Saved entries:

━━━━━━━━━━━━━━━━━━━━

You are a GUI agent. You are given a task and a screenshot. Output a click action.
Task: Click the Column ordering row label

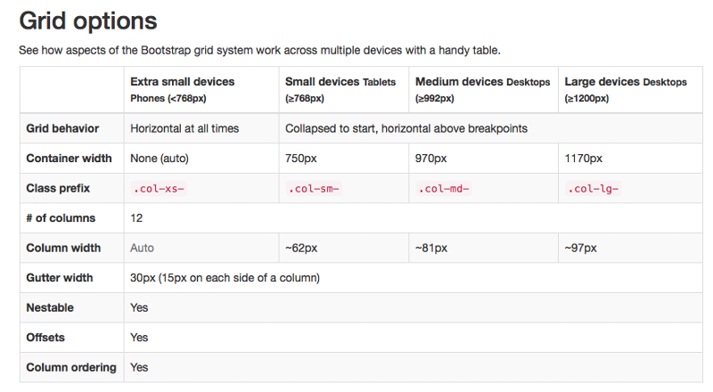pyautogui.click(x=71, y=367)
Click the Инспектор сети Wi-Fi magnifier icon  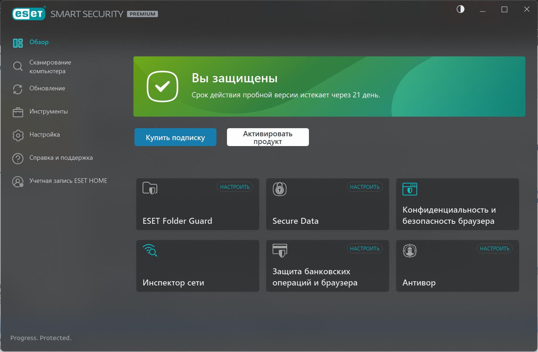click(x=150, y=250)
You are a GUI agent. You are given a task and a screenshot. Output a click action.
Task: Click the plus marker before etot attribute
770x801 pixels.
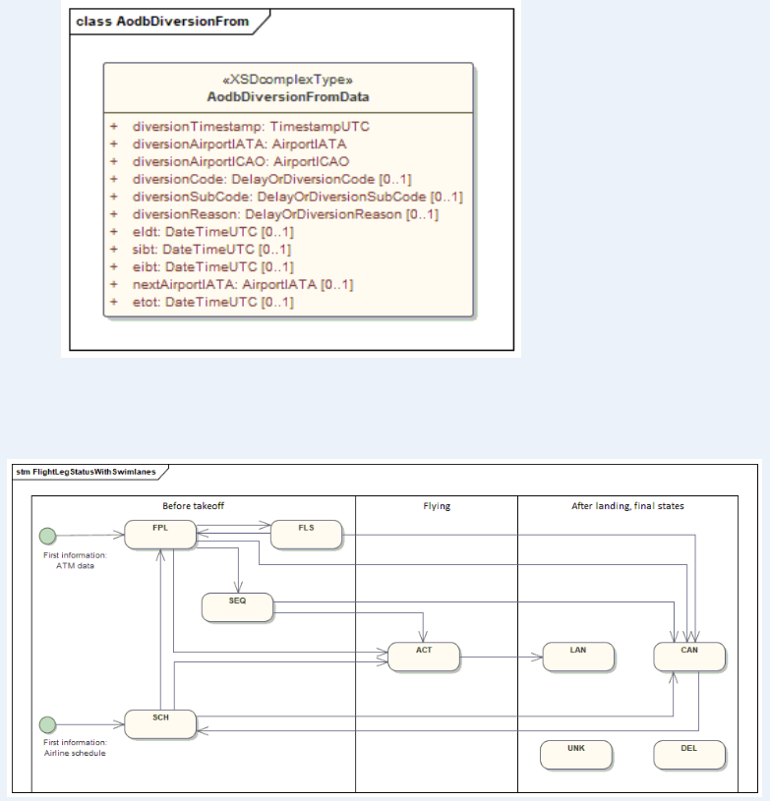[114, 302]
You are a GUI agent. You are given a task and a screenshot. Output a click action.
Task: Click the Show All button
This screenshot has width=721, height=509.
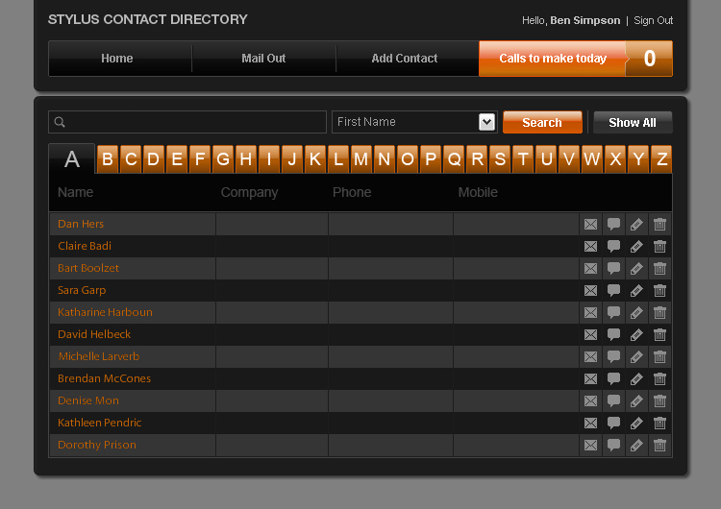tap(632, 122)
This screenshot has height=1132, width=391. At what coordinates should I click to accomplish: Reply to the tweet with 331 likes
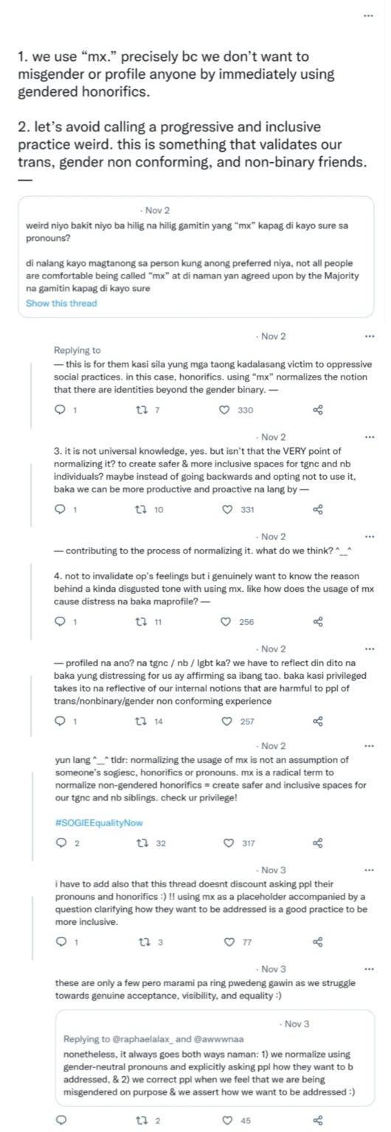click(60, 509)
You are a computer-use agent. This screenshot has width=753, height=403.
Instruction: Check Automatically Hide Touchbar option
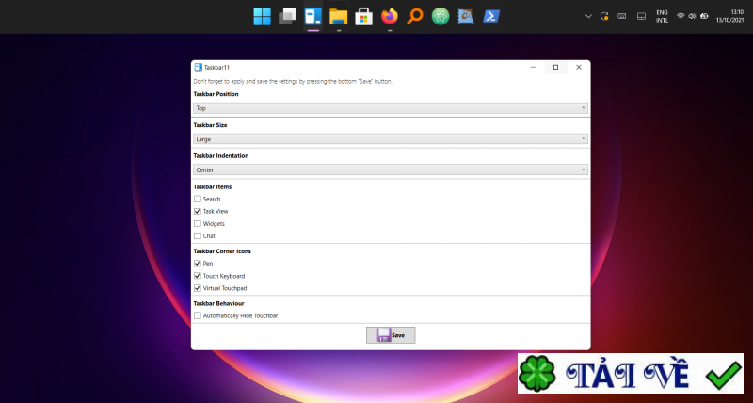click(198, 315)
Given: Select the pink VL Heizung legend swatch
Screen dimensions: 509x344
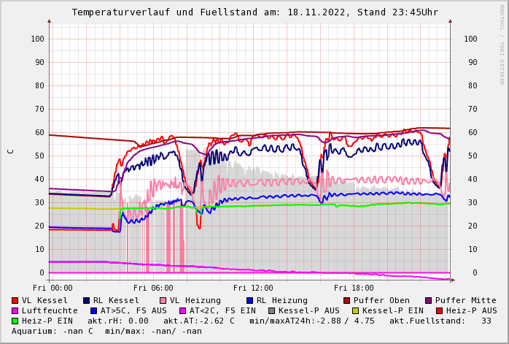Looking at the screenshot, I should [x=163, y=300].
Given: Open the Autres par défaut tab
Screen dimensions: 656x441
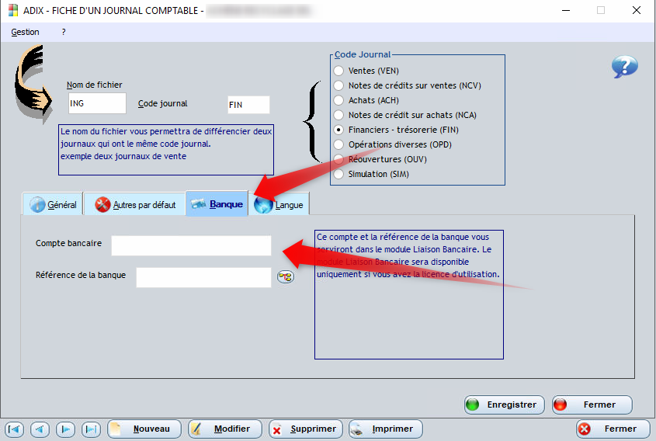Looking at the screenshot, I should 135,205.
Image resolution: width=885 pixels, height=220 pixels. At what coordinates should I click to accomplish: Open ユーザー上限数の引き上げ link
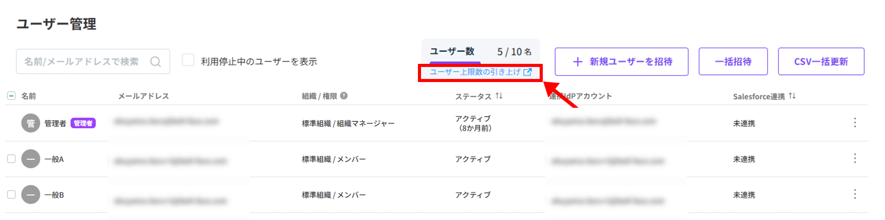[x=480, y=72]
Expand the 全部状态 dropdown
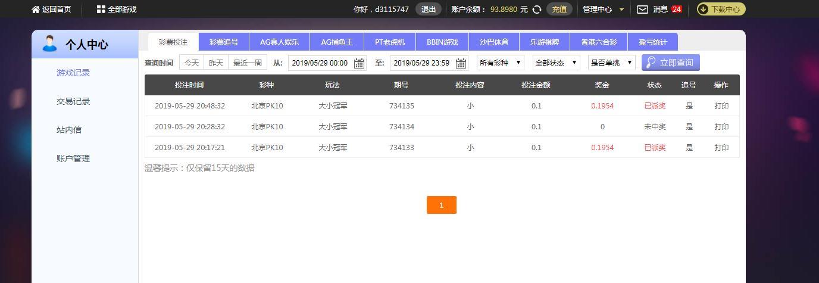Image resolution: width=819 pixels, height=283 pixels. (557, 63)
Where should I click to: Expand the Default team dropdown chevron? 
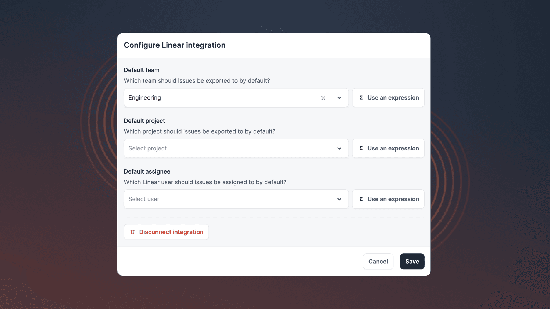(x=339, y=98)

━━━━━━━━━━━━━━━━━━━━

Output exactly and only the lines from the line containing "Expand the 全部状态 dropdown" to the end of the entries, both included, and omit every picture.

● **EXERCISE SOLUTION**:
Expand the 全部状态 dropdown
Image resolution: width=819 pixels, height=283 pixels. (557, 63)
Where should I click to: Expand the Default team dropdown chevron? 
(x=339, y=98)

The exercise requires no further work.